Mitchell's landscapes reflect the impression of nature upon the artist and have strong visual connections to the late work of Claude Monet who lived and painted in the village of Vétheuil where Mitchell moved to in the 1960s. In their later years, both Mitchell and Monet created expressive, colorful and yet distilled paintings of their local landscape. The urgent gestures, extraordinary color, and distilled composition of River II, 1986 all combine to create an important and extraordinary work of the artist's oeuvre with strong ties to both European and American art history.
Painted in the last decade of Mitchell's life, River II, 1986, displays the central issue of the artist's mortality. The organic rhythms and brushstrokes of the painting evoke the turbulence of water and also suggest a metaphor of the ebb and flow of life. As Judith Bernstock writes, "In the River paintings, the self is fragmented, torn in different directions by despair; uncertainty prevails, never about painting but about life" (J. Bernstock, Joan Mitchell, New York, 1988, p. 199). Yet the urgency with which Mitchell conveys the inevitability of one's own mortality are countered by the bright yellow brushstrokes that give River II, 1986 a sense of undiminished energy. The powerful gestures of blue, yellow and green lend the painting a vivid expression of the dynamic and ever-changing image of the river itself but do not lend themselves to realism. Like Monet's late paintings, the landscape is only referred to through spatial relations between the paint and the canvas that is juxtaposed to create an organic perspective and sense of space. It is the colors and the emotive content evoked that ultimately takes over the painting with yellow used for both sun and flowers, blue for water and sky.

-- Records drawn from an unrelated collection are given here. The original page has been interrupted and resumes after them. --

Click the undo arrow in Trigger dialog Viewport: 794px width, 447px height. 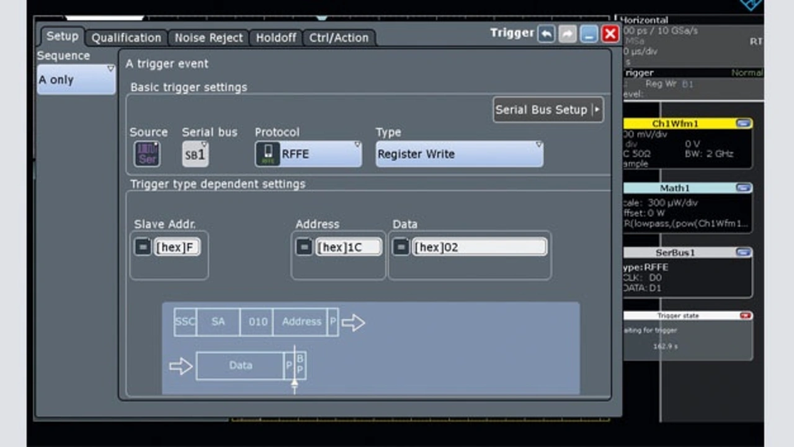tap(546, 34)
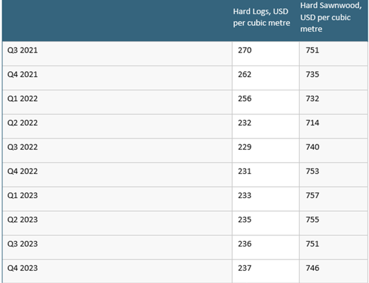Image resolution: width=369 pixels, height=283 pixels.
Task: Select the Q4 2022 row label
Action: click(23, 171)
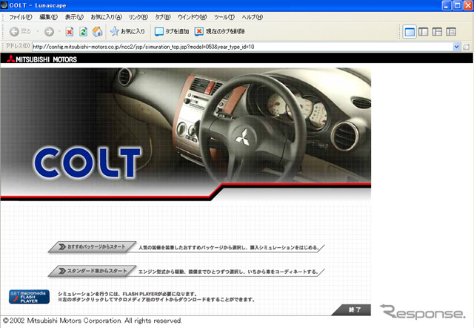Switch to the left-sidebar layout icon

tap(424, 32)
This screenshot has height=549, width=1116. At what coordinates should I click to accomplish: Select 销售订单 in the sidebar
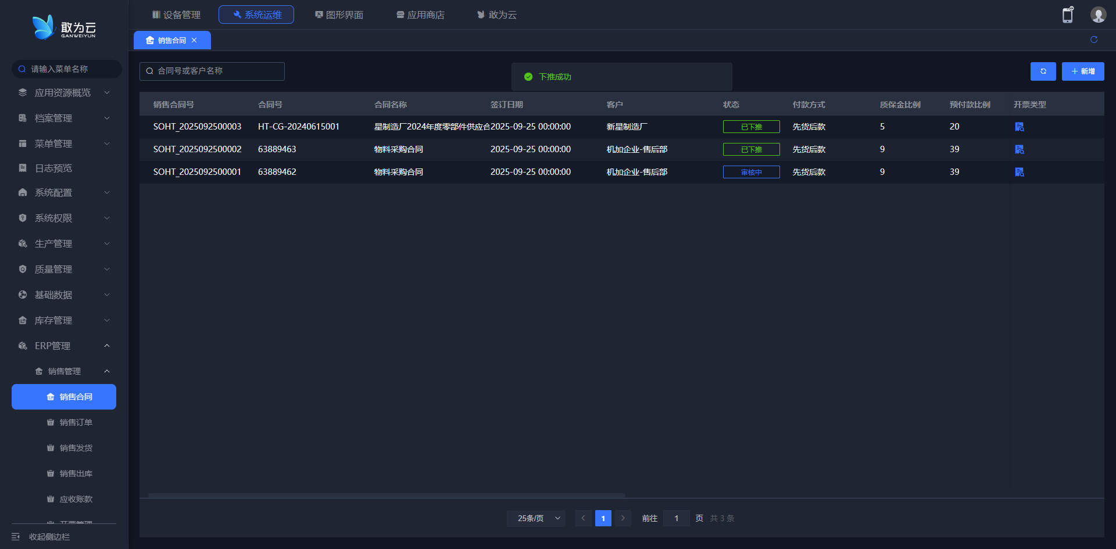pos(76,422)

Transforming her heritage of Abstract Expressionism, Joan Mitchell's paintings of the 1980s are a mature and self-assured expression of nature and the artist, poignantly reduced to the energies of light and color. Her late work is perhaps her most self-possessed and powerful, a culmination of her personal and professional journey. As Judith Bernstock states, "Some artists, like Artemisia Gentileschi, Gustave Courbet, and Georges Braque peak early and are remembered mainly for their youthful accomplishments. Others, like Rembrandt, Cézanne, and Monet continue to grow and achieve lasting fame on the basis of a long lifetime of work, often fraught with hardship and struggle. Joan Mitchell fits into the latter category of artists. Although she had achieved recognition by the age of thirty, with each passing year Mitchell's painting has continue to become more profound and beautiful. Having mastered the techniques of painting and the rigors of life, she is now at the height of her expressive powers" (J. Bernstock, Ibid, New York, p. 199-202).